By Ashleigh Brilliant   |   February 11, 2025

There are people (you may be one of them) who believe that there must always be a reason. By their standards, God has his own reasons for everything that happens, even if they are not obvious to us. It is comforting to believe in such a reasonable God.

Alfred Lord Tennyson, who had been Poet Laureate of England since 1850, gave us another way of looking at these matters. His famous tribute “The Charge of the Light Brigade,” celebrates an 1854 event of what History calls the Crimean War, in which 600 British cavalry troops were ordered to charge an emplacement of Russian artillery. It turned out that the order had been a mistake, which was evident to the troops.

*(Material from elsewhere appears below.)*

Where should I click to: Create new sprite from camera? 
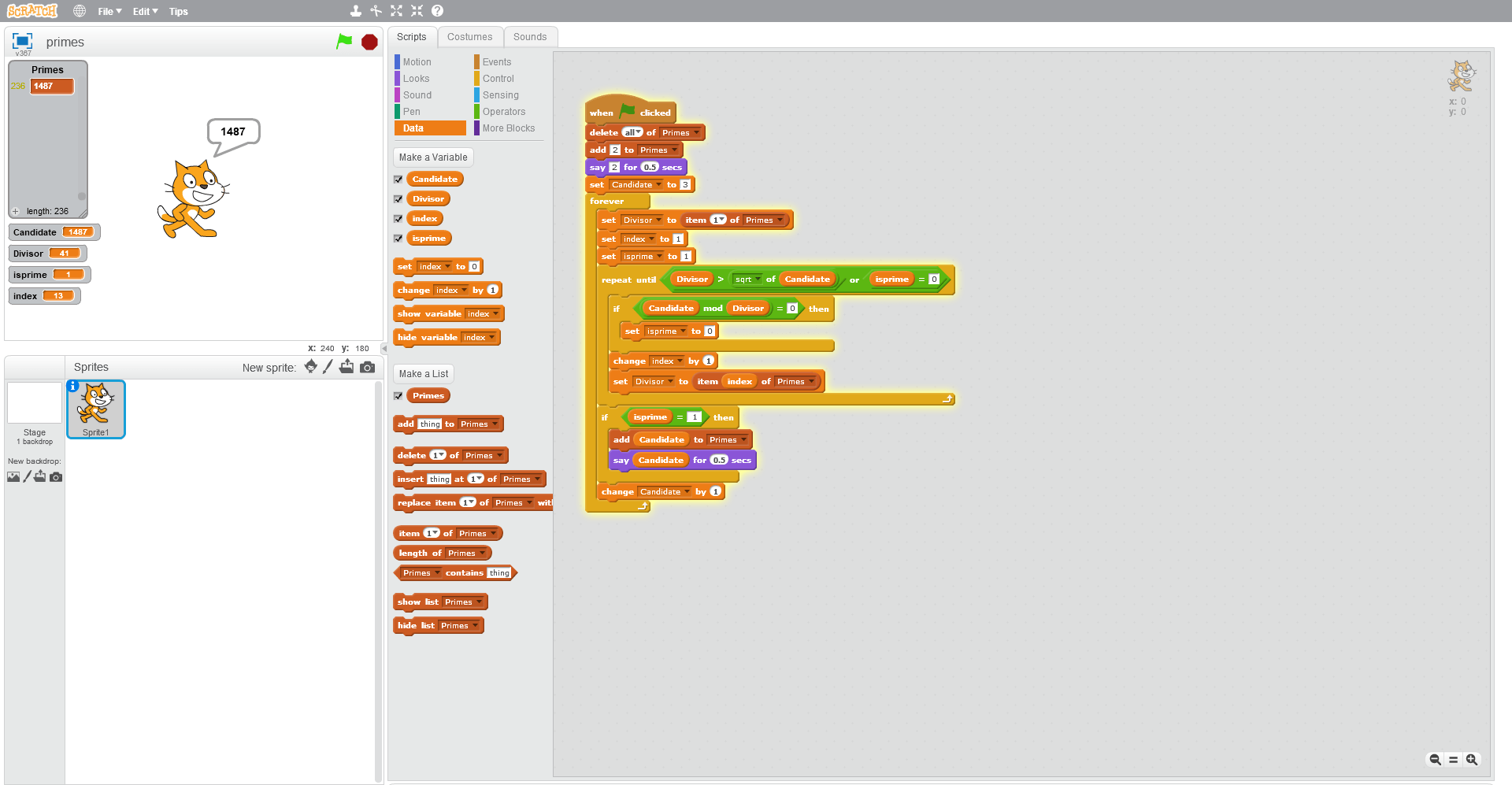[x=367, y=367]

“Forward, the Light Brigade!”
Was there a man dismayed?
Not though the soldier knew
Someone had blundered.
Theirs not to make reply,
Theirs not to reason why,
Theirs but to do and die.
Into the valley of Death
Rode the six hundred.

The best-known lines are those about not reasoning why. Is life really like that? Ever since the Nuremburg War Crimes Trials after World War II, the question of obeying orders has been highly debatable. But doesn’t life itself place us all in an essentially unreasonable situation, in which our predicament makes no sense – but we still have to go through with it anyway?

Maybe that’s how it appears in the long run. But in the short run of our day-to-day lives, and in the world of theory and logic, things can make a lot of sense. The best example I can think of this is in the world of mathematics, and particularly of Geometry. In that area, everything is perfectly reasonable, so long as you accept some basic assumptions, such as the meaning of a “point” and a “line.”

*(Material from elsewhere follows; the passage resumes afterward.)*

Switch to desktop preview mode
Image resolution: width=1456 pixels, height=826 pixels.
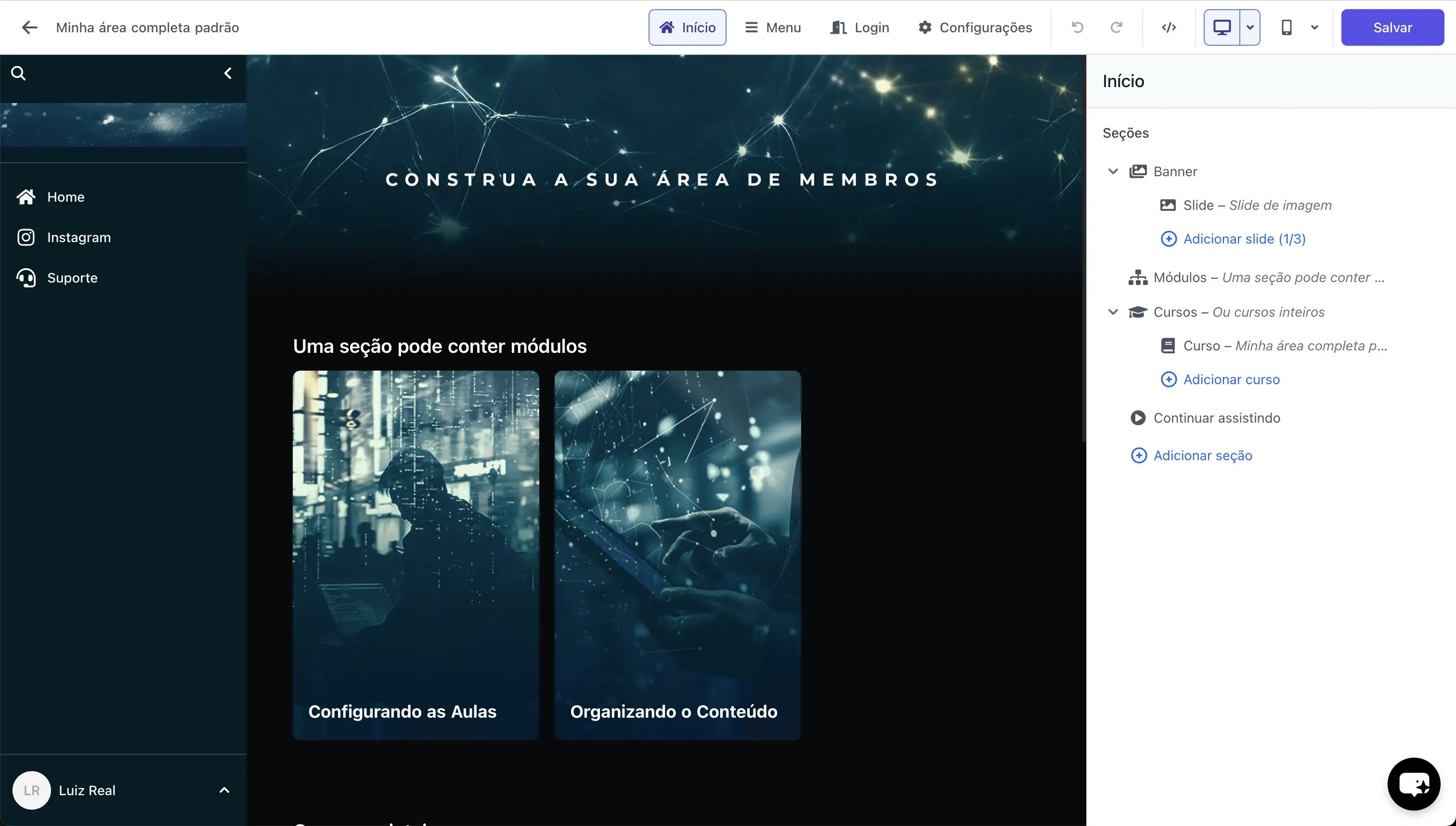(x=1222, y=26)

And that is the nub of all reasoning. You must first accept something that doesn’t have to be proved. The most famous example was propagated by a French philosopher named René Descartes (1596-1650). He asked the question, ‘how do we know anything at all?’ – and posited that we must first know that we ourselves exist. And how do we know that? Descartes surmised that our interiority, our inner thoughts, make us aware that we have a mind. Hence his famous proposition: In Latin, “Cogito, ergo sum.” In French, “Je pense, donc je suis.” In English, “I think, therefore I am.” The whole era in which Descartes flourished has come to be known as “The Age of Reason.”

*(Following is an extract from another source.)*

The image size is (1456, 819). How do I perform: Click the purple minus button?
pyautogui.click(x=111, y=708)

But what is reason? Men and women are notorious for having different ideas about this. It is almost a standard situation in comedy for a husband to be pleading with his wife to be “reasonable.” But in general, when we talk about anything being permitted “within reason,” we generally mean “within acceptable limits.” One expression we use in trying to define what is reasonable is “common sense.” Unfortunately this applies (if it does) only within a particular culture. What’s common here, among us, may seem very uncommon among them, over there.

Another famous poet, T. S. Eliot – whom you may know best from his despairing post-World War I poem “The Waste Land” – also wrote a historical verse-drama called “Murder in the Cathedral.” The “Murder” which it reenacts took place as long ago as 1170 A.D., and the victim was Thomas Becket, who as Archbishop of Canterbury held the highest office in the English Church at that time. As Eliot wrote about that event, 

“The last act is the greatest treason –
To do the right deed for the wrong reason.”

I’m embarrassed to have to admit that I really don’t understand what this means – and, since Mr. Eliot died in 1965, I don’t know how to find out. If any of my readers can help me, I’d be very grateful. Does it refer to the fact that the four knights who did the killing were, as they thought, simply and lawfully obeying the wishes of the King (Henry II) – making it “the right deed.” Or was it all a mistake, a big misinterpretation of what the King had said, and therefore “the wrong reason?” The King himself, when he heard the news, tried to wriggle out of the whole situation, denying his own responsibility. But it was too late. The slain Archbishop had already been declared a Saint by the Pope, and the place of his martyrdom would become a shrine (to be visited by reverent Pilgrims, such as those in Chaucer’s Canterbury Tales).